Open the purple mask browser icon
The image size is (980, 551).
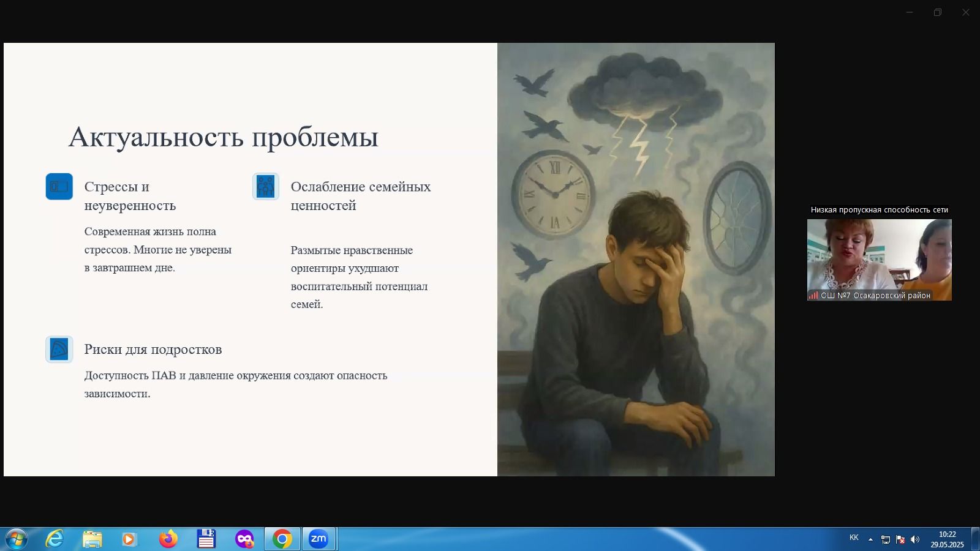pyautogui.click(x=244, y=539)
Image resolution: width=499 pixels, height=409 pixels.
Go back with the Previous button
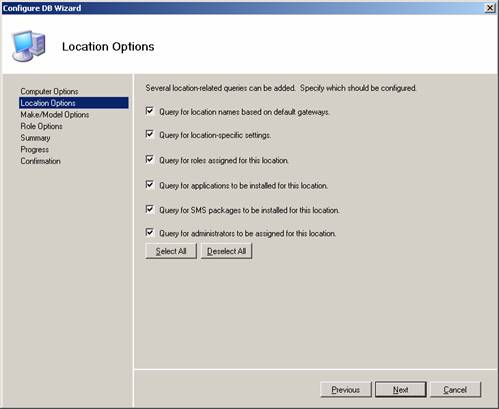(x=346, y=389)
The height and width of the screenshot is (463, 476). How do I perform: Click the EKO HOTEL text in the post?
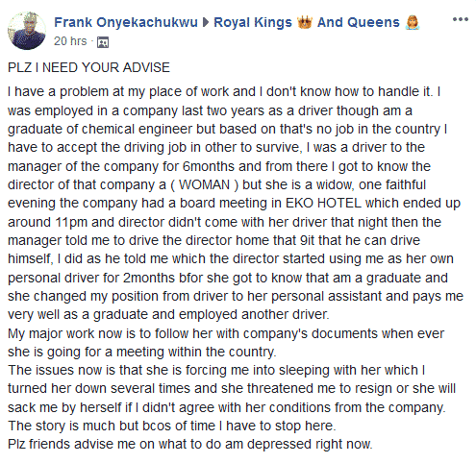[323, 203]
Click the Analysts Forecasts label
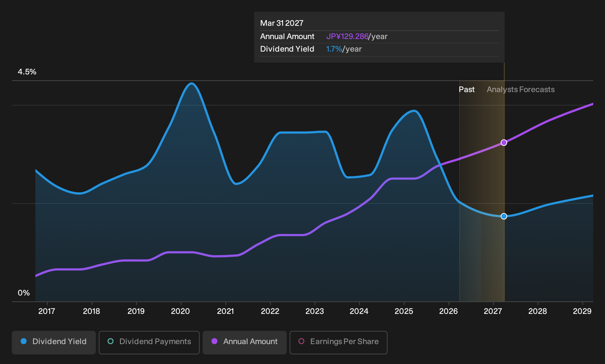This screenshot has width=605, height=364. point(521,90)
• • • • • • •
**Work request:**
Leave every picture out, and repeat exactly the lines from the one containing "The height and" through the last line of the entries, both ends included.

**Your response:**
The height and width of the screenshot is (463, 476). How do I perform: Click the EKO HOTEL text in the post?
[323, 203]
Click the Analysts Forecasts label
This screenshot has width=605, height=364. point(521,90)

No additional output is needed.